_Task requirements_: Once the line containing "Click the browser back navigation icon" has been printed, stop; print every line before it exactly, starting at the top of the material below.

■ ■ ■

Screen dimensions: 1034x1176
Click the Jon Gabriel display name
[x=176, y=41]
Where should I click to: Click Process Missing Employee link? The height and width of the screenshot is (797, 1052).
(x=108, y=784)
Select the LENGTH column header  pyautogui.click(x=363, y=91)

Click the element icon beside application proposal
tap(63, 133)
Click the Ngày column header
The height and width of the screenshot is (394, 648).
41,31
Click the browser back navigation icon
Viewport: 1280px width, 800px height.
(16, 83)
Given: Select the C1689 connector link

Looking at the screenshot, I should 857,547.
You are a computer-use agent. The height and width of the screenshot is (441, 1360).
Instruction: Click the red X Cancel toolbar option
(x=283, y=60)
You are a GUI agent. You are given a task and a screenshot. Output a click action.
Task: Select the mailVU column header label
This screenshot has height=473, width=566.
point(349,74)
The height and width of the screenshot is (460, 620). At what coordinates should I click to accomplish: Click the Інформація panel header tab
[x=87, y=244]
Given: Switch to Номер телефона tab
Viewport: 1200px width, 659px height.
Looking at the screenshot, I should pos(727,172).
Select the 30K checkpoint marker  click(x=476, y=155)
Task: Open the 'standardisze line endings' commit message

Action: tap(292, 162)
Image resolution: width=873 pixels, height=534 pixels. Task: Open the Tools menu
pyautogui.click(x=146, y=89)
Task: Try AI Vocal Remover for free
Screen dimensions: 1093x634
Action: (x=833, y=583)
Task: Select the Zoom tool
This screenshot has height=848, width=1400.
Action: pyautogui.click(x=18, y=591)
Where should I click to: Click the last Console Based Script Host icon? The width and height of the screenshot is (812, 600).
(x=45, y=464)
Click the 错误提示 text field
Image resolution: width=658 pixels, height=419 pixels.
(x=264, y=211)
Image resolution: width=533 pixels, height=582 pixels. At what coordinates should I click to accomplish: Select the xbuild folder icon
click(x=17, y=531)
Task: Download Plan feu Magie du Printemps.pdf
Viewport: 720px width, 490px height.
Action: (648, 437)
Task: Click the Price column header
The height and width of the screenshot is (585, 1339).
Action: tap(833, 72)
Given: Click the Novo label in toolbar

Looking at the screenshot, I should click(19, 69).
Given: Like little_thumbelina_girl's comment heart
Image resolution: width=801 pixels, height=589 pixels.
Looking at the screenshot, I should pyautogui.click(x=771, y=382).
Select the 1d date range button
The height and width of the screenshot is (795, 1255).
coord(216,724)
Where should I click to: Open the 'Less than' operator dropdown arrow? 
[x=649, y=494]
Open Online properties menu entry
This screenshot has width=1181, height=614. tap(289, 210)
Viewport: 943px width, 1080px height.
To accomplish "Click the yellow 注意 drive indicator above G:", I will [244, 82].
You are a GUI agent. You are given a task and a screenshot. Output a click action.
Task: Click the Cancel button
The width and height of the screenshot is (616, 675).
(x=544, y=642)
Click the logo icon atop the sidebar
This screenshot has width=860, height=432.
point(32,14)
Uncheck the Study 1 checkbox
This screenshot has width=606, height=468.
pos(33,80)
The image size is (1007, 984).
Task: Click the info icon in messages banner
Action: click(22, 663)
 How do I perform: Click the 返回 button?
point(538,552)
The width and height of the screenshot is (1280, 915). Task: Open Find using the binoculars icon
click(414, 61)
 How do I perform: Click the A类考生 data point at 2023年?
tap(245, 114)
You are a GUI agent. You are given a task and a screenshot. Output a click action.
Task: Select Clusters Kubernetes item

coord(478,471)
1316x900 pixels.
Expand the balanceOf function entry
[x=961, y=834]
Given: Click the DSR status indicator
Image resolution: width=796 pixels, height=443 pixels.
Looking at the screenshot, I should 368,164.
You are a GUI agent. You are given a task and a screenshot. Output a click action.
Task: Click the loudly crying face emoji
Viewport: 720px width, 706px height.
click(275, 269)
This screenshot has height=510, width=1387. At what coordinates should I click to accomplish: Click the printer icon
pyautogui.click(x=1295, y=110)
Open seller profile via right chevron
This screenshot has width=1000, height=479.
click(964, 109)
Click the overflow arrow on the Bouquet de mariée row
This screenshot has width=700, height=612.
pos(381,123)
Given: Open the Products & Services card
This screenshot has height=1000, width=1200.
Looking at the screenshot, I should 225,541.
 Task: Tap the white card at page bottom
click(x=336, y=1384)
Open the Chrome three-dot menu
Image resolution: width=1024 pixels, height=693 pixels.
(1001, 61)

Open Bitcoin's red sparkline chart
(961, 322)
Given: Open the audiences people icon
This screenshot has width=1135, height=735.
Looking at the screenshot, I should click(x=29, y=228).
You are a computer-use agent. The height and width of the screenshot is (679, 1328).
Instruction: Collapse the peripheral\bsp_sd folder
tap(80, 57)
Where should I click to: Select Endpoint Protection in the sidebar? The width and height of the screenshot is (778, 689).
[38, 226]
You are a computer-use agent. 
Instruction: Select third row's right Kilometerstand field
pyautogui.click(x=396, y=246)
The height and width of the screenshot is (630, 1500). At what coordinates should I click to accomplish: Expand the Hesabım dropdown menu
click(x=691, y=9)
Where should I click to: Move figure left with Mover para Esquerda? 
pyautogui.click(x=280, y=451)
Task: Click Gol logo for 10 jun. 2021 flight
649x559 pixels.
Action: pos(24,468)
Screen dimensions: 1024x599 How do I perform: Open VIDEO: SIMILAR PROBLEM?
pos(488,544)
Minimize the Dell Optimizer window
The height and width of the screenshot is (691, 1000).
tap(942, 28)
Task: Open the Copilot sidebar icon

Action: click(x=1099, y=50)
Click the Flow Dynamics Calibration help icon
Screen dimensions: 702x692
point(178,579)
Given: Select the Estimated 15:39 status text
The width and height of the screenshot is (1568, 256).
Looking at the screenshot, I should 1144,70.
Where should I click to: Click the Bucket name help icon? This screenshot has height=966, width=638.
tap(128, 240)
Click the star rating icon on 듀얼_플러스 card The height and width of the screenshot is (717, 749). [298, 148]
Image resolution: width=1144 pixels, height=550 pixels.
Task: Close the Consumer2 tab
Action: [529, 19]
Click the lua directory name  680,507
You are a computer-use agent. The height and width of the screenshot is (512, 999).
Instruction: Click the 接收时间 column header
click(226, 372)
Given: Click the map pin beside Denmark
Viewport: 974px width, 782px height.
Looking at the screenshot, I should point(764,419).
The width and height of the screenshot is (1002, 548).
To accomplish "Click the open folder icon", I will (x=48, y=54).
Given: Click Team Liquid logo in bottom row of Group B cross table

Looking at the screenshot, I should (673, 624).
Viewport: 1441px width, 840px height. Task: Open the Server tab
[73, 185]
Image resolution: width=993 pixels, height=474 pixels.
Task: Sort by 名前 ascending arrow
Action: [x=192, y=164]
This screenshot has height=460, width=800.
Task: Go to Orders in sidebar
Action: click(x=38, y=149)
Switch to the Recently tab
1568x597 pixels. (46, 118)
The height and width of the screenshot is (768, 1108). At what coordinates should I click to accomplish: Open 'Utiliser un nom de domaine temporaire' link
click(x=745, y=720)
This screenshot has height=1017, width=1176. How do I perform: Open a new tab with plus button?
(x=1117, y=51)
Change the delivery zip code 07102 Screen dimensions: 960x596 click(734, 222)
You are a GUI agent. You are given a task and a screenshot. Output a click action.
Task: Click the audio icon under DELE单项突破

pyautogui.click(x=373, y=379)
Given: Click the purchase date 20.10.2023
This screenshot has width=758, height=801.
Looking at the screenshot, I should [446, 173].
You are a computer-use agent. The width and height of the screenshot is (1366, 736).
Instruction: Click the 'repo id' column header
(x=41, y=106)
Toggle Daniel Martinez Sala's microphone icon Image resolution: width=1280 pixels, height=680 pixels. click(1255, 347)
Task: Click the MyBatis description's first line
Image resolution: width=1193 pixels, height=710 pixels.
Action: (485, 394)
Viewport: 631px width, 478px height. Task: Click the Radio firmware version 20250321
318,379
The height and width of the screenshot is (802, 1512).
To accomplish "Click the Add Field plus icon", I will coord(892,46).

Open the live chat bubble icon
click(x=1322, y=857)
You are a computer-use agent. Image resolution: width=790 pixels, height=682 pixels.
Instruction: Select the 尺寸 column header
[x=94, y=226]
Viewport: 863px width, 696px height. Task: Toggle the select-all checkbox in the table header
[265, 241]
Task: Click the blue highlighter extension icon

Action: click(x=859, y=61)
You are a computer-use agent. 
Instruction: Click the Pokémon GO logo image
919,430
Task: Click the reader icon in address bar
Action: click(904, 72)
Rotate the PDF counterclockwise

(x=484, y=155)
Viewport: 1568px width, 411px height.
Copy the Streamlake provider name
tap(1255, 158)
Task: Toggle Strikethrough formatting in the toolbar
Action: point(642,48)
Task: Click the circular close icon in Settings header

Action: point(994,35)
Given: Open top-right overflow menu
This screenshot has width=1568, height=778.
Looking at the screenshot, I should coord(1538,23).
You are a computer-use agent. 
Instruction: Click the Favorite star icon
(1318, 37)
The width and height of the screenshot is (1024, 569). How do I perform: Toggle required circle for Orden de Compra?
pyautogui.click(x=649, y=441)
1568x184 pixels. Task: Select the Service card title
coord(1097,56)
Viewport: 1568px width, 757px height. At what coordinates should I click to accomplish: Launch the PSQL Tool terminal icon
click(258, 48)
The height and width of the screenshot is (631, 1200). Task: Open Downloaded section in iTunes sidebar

■ ■ ■

_Answer_:
Screen dimensions: 1034x1176
Click the Jon Gabriel display name
[x=176, y=41]
Where should I click to: Click Process Missing Employee link? The height and width of the screenshot is (797, 1052).
(x=108, y=784)
Select the LENGTH column header  pyautogui.click(x=363, y=91)

Click the element icon beside application proposal
tap(63, 133)
Click the Ngày column header
The height and width of the screenshot is (394, 648).
41,31
Click the browser back navigation icon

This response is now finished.